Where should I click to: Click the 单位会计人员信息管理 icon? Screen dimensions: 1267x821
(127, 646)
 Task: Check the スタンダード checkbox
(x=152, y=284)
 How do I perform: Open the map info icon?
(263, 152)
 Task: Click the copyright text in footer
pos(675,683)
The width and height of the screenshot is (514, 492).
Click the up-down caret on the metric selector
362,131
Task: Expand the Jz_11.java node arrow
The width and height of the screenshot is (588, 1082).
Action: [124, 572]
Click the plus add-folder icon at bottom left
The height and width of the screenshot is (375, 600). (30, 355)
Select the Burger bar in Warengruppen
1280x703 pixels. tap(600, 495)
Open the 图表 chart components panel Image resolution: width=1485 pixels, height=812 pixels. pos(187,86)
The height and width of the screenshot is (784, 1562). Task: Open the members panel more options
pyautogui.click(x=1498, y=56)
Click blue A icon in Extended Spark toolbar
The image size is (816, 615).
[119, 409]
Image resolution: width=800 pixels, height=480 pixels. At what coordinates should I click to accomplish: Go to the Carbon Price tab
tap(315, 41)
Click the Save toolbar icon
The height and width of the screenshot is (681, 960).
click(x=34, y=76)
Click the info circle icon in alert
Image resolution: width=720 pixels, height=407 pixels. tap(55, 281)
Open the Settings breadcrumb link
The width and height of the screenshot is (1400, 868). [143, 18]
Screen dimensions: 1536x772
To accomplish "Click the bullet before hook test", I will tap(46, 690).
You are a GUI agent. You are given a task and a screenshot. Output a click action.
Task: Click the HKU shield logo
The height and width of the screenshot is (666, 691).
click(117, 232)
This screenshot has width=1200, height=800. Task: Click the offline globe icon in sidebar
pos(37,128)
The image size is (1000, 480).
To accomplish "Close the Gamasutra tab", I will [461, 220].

════════════════════

Without changing anything, quote the lines from the top of the data to the line that contains "Task: Click the HKU shield logo", including that line.

Where should I click to: Click the 单位会计人员信息管理 icon? Screen dimensions: 1267x821
(127, 646)
 Task: Check the スタンダード checkbox
(x=152, y=284)
 How do I perform: Open the map info icon?
(263, 152)
 Task: Click the copyright text in footer
pos(675,683)
The width and height of the screenshot is (514, 492).
Click the up-down caret on the metric selector
362,131
Task: Expand the Jz_11.java node arrow
The width and height of the screenshot is (588, 1082).
Action: [124, 572]
Click the plus add-folder icon at bottom left
The height and width of the screenshot is (375, 600). (30, 355)
Select the Burger bar in Warengruppen
1280x703 pixels. tap(600, 495)
Open the 图表 chart components panel Image resolution: width=1485 pixels, height=812 pixels. pos(187,86)
The height and width of the screenshot is (784, 1562). Task: Open the members panel more options
pyautogui.click(x=1498, y=56)
Click blue A icon in Extended Spark toolbar
The image size is (816, 615).
[119, 409]
Image resolution: width=800 pixels, height=480 pixels. At what coordinates should I click to accomplish: Go to the Carbon Price tab
tap(315, 41)
Click the Save toolbar icon
The height and width of the screenshot is (681, 960).
click(x=34, y=76)
Click the info circle icon in alert
Image resolution: width=720 pixels, height=407 pixels. tap(55, 281)
Open the Settings breadcrumb link
The width and height of the screenshot is (1400, 868). [143, 18]
Screen dimensions: 1536x772
To accomplish "Click the bullet before hook test", I will tap(46, 690).
You are a GUI agent. You are given a task and a screenshot. Output a click action.
Task: Click the HKU shield logo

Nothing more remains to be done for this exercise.